BEGIN

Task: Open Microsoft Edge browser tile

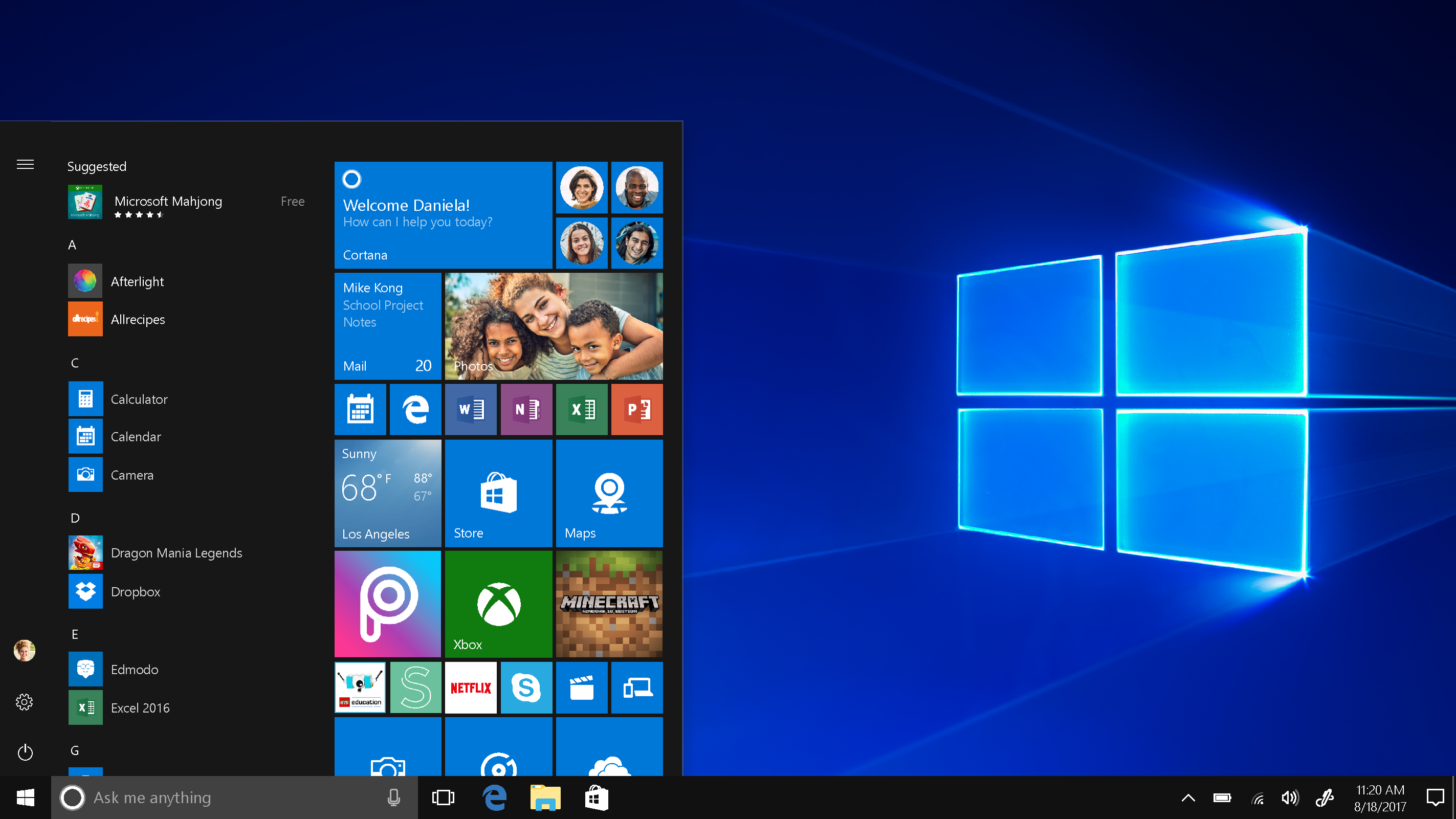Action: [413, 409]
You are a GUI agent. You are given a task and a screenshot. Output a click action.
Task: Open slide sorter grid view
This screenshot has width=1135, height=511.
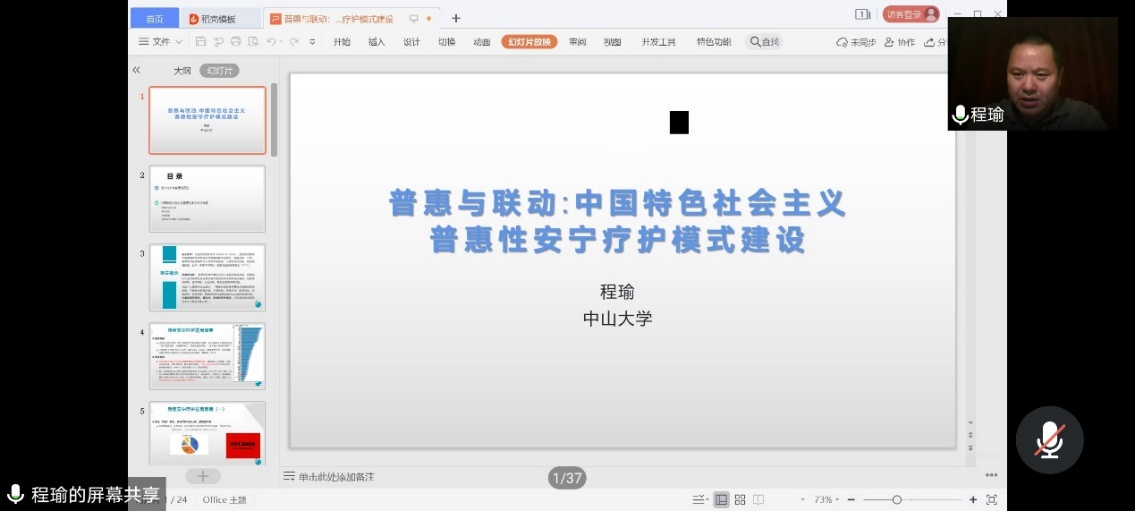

END

*The task*.
Copy every line of the data above in which the string "screenshot" appears.

*Response area*.
You are a GUI agent. You are given a task and a screenshot. Output a click action.
This screenshot has width=1135, height=511.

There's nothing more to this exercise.